Re: i18n of abiword -- combining characters


Subject: Re: i18n of abiword -- combining characters
From: Pierre Abbat (phma@oltronics.net)
Date: Sun Jan 16 2000 - 19:03:19 CST


I just pulled out Michael Coulson's Sanskrit book and counted 106 non-trivial
ligatures (ligatures not formable by removing danda from previously defined
consonants or ligatures and changing r preceded by another consonant to a
slash). I'll probably get a different number next time I count them.

Positions 01-7f are occupied by the existing Unicodes. (71-7f in Devanagari are
blank, but these are occupied in Bengali by currency-related symbols, so I
can't use them.) 36 of the high-bit positions (which will print as Bengali if
you add the Devanagari offset, so we'll have to figure out how to handle them)
are the bare consonants. There isn't enough room left for 106 characters.
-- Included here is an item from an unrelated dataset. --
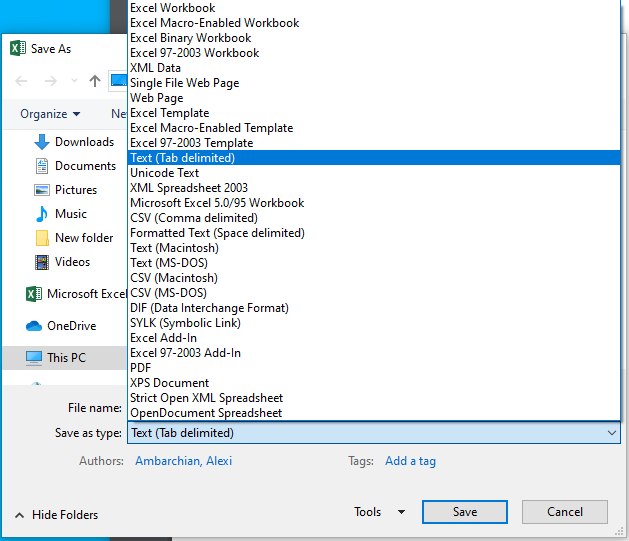
Task: Expand the Tools dropdown
Action: coord(380,512)
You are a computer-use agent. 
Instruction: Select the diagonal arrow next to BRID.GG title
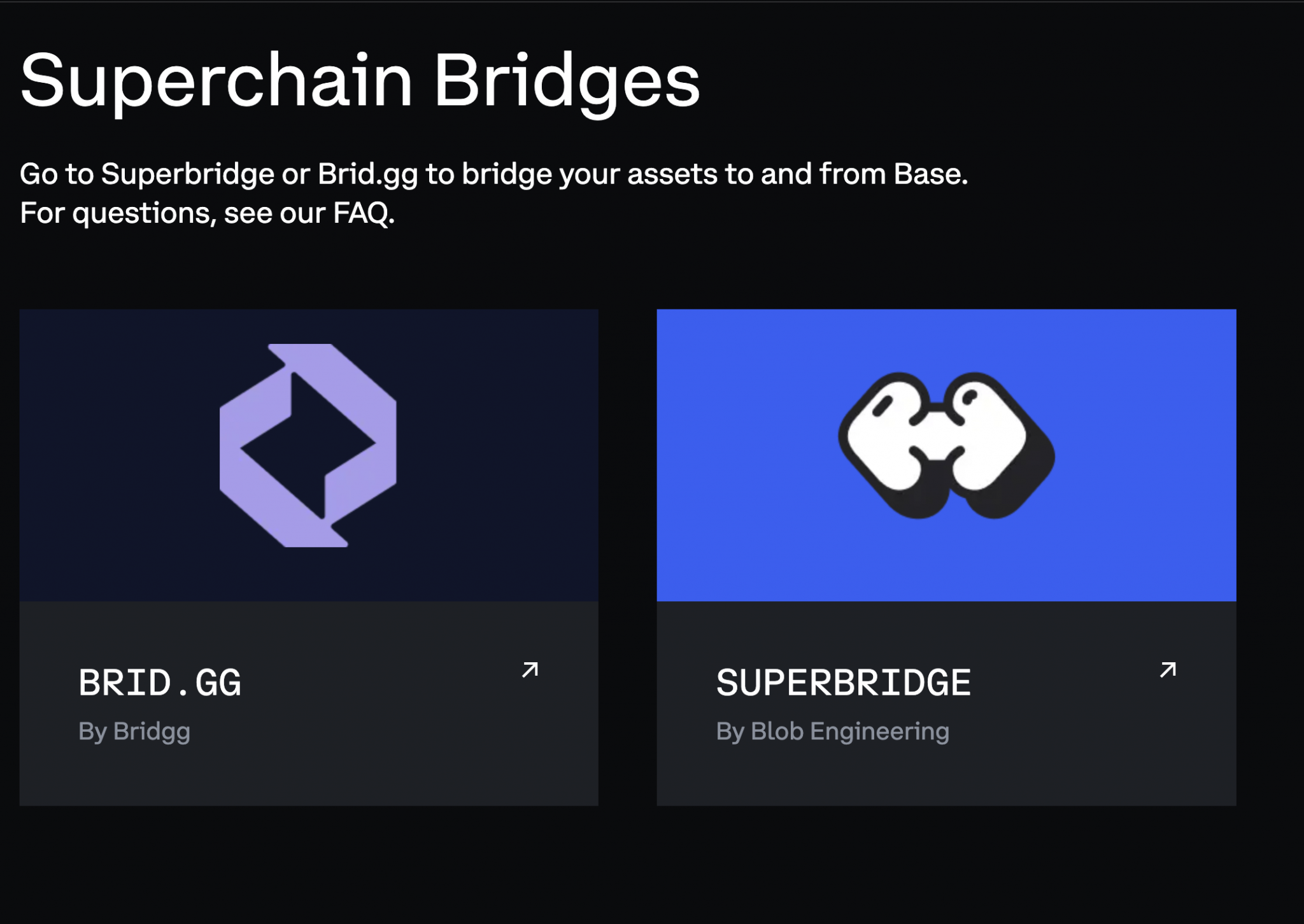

Many of the ligatures are peculiar to Sanskrit, which had words ending in a
variety of consonants that words don't end in in modern Indian languages, and
occur when the last letter of a word is joined to the first letter of the next,
which isn't done in modern Indian languages. But Unicode includes, besides
letters like vocalic L which are used only in Sanskrit, a series of letters
with dots under them which I suppose are used to represent Arabic or Urdu or
other foreign sounds, which I haven't included in my bare consonants.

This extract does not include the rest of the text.